Instruction:
Please give the records below as a JSON list of strings, with one string for each line and no blank lines.

(Records from a dataset)
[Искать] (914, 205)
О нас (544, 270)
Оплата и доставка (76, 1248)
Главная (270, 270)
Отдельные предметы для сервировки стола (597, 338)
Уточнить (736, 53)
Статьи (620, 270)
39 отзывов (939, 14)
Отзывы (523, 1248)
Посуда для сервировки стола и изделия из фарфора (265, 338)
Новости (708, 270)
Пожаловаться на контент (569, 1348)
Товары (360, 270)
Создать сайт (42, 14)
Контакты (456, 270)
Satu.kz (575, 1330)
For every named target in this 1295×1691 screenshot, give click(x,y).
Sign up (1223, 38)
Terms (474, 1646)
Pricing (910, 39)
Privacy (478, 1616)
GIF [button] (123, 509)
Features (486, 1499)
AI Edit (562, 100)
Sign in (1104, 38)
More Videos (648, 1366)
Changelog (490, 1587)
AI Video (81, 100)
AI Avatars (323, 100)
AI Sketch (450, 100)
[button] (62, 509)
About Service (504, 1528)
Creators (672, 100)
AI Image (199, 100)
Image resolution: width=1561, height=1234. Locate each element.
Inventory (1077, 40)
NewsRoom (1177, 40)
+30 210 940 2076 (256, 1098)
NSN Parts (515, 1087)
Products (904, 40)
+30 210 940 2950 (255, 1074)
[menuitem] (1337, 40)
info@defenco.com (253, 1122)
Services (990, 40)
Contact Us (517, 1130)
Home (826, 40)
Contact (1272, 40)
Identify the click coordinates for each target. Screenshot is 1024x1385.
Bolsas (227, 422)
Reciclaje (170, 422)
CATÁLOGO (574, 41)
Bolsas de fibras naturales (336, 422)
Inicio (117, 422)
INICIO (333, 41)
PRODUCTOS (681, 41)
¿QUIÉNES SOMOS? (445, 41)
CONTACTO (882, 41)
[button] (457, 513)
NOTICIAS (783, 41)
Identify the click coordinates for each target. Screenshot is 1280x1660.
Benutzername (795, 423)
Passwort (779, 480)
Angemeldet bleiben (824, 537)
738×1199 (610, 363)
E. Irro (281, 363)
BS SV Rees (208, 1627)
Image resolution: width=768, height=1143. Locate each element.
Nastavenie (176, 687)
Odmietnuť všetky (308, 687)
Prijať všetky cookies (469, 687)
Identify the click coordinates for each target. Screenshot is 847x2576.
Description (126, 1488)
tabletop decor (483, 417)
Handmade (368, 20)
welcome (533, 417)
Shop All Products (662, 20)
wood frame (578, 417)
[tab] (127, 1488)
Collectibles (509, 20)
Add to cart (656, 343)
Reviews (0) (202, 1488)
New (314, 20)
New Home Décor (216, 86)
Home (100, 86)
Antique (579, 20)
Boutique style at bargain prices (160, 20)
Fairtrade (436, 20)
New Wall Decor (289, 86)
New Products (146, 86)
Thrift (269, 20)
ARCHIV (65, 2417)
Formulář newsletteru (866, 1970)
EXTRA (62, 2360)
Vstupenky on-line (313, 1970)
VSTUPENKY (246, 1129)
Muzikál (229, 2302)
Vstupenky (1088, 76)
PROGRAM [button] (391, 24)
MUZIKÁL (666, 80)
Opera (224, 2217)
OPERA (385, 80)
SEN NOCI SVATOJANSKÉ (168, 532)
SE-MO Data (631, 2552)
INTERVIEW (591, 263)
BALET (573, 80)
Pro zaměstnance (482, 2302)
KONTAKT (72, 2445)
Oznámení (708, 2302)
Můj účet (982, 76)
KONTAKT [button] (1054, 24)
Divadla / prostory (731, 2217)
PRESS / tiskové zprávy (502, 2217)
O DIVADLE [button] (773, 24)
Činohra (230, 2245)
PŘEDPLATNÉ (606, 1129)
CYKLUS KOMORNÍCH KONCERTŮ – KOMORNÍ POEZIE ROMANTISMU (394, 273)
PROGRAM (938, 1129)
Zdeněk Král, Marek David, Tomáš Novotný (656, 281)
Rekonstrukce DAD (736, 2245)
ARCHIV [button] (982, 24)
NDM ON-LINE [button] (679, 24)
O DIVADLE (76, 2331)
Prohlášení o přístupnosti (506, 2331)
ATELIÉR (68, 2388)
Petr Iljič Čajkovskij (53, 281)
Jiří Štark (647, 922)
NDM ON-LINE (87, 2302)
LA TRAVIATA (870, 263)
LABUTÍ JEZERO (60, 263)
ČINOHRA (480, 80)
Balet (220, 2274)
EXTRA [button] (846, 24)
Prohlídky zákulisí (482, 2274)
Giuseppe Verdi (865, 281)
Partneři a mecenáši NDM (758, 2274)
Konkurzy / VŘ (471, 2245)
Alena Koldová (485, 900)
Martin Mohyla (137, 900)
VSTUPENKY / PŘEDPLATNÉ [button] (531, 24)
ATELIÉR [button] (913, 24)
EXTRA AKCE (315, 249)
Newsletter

Result for this task:
[
  "[Искать] (914, 205)",
  "О нас (544, 270)",
  "Оплата и доставка (76, 1248)",
  "Главная (270, 270)",
  "Отдельные предметы для сервировки стола (597, 338)",
  "Уточнить (736, 53)",
  "Статьи (620, 270)",
  "39 отзывов (939, 14)",
  "Отзывы (523, 1248)",
  "Посуда для сервировки стола и изделия из фарфора (265, 338)",
  "Новости (708, 270)",
  "Пожаловаться на контент (569, 1348)",
  "Товары (360, 270)",
  "Создать сайт (42, 14)",
  "Контакты (456, 270)",
  "Satu.kz (575, 1330)",
  "For every named target in this 1295×1691 screenshot, give click(x,y).",
  "Sign up (1223, 38)",
  "Terms (474, 1646)",
  "Pricing (910, 39)",
  "Privacy (478, 1616)",
  "GIF [button] (123, 509)",
  "Features (486, 1499)",
  "AI Edit (562, 100)",
  "Sign in (1104, 38)",
  "More Videos (648, 1366)",
  "Changelog (490, 1587)",
  "AI Video (81, 100)",
  "AI Avatars (323, 100)",
  "AI Sketch (450, 100)",
  "[button] (62, 509)",
  "About Service (504, 1528)",
  "Creators (672, 100)",
  "AI Image (199, 100)",
  "Image resolution: width=1561, height=1234. Locate each element.",
  "Inventory (1077, 40)",
  "NewsRoom (1177, 40)",
  "+30 210 940 2076 (256, 1098)",
  "NSN Parts (515, 1087)",
  "Products (904, 40)",
  "+30 210 940 2950 (255, 1074)",
  "[menuitem] (1337, 40)",
  "info@defenco.com (253, 1122)",
  "Services (990, 40)",
  "Contact Us (517, 1130)",
  "Home (826, 40)",
  "Contact (1272, 40)",
  "Identify the click coordinates for each target. Screenshot is 1024x1385.",
  "Bolsas (227, 422)",
  "Reciclaje (170, 422)",
  "CATÁLOGO (574, 41)",
  "Bolsas de fibras naturales (336, 422)",
  "Inicio (117, 422)",
  "INICIO (333, 41)",
  "PRODUCTOS (681, 41)",
  "¿QUIÉNES SOMOS? (445, 41)",
  "CONTACTO (882, 41)",
  "[button] (457, 513)",
  "NOTICIAS (783, 41)",
  "Identify the click coordinates for each target. Screenshot is 1280x1660.",
  "Benutzername (795, 423)",
  "Passwort (779, 480)",
  "Angemeldet bleiben (824, 537)",
  "738×1199 (610, 363)",
  "E. Irro (281, 363)",
  "BS SV Rees (208, 1627)",
  "Image resolution: width=768, height=1143. Locate each element.",
  "Nastavenie (176, 687)",
  "Odmietnuť všetky (308, 687)",
  "Prijať všetky cookies (469, 687)",
  "Identify the click coordinates for each target. Screenshot is 847x2576.",
  "Description (126, 1488)",
  "tabletop decor (483, 417)",
  "Handmade (368, 20)",
  "welcome (533, 417)",
  "Shop All Products (662, 20)",
  "wood frame (578, 417)",
  "[tab] (127, 1488)",
  "Collectibles (509, 20)",
  "Add to cart (656, 343)",
  "Reviews (0) (202, 1488)",
  "New (314, 20)",
  "New Home Décor (216, 86)",
  "Home (100, 86)",
  "Antique (579, 20)",
  "Boutique style at bargain prices (160, 20)",
  "Fairtrade (436, 20)",
  "New Wall Decor (289, 86)",
  "New Products (146, 86)",
  "Thrift (269, 20)",
  "ARCHIV (65, 2417)",
  "Formulář newsletteru (866, 1970)",
  "EXTRA (62, 2360)",
  "Vstupenky on-line (313, 1970)",
  "VSTUPENKY (246, 1129)",
  "Muzikál (229, 2302)",
  "Vstupenky (1088, 76)",
  "PROGRAM [button] (391, 24)",
  "MUZIKÁL (666, 80)",
  "Opera (224, 2217)",
  "OPERA (385, 80)",
  "SEN NOCI SVATOJANSKÉ (168, 532)",
  "SE-MO Data (631, 2552)",
  "INTERVIEW (591, 263)",
  "BALET (573, 80)",
  "Pro zaměstnance (482, 2302)",
  "KONTAKT (72, 2445)",
  "Oznámení (708, 2302)",
  "Můj účet (982, 76)",
  "KONTAKT [button] (1054, 24)",
  "Divadla / prostory (731, 2217)",
  "PRESS / tiskové zprávy (502, 2217)",
  "O DIVADLE [button] (773, 24)",
  "Činohra (230, 2245)",
  "PŘEDPLATNÉ (606, 1129)",
  "CYKLUS KOMORNÍCH KONCERTŮ – KOMORNÍ POEZIE ROMANTISMU (394, 273)",
  "PROGRAM (938, 1129)",
  "Zdeněk Král, Marek David, Tomáš Novotný (656, 281)",
  "Rekonstrukce DAD (736, 2245)",
  "ARCHIV [button] (982, 24)",
  "NDM ON-LINE [button] (679, 24)",
  "O DIVADLE (76, 2331)",
  "Prohlášení o přístupnosti (506, 2331)",
  "ATELIÉR (68, 2388)",
  "Petr Iljič Čajkovskij (53, 281)",
  "Jiří Štark (647, 922)",
  "NDM ON-LINE (87, 2302)",
  "LA TRAVIATA (870, 263)",
  "LABUTÍ JEZERO (60, 263)",
  "ČINOHRA (480, 80)",
  "Balet (220, 2274)",
  "EXTRA [button] (846, 24)",
  "Prohlídky zákulisí (482, 2274)",
  "Giuseppe Verdi (865, 281)",
  "Partneři a mecenáši NDM (758, 2274)",
  "Konkurzy / VŘ (471, 2245)",
  "Alena Koldová (485, 900)",
  "Martin Mohyla (137, 900)",
  "VSTUPENKY / PŘEDPLATNÉ [button] (531, 24)",
  "ATELIÉR [button] (913, 24)",
  "EXTRA AKCE (315, 249)",
  "Newsletter"
]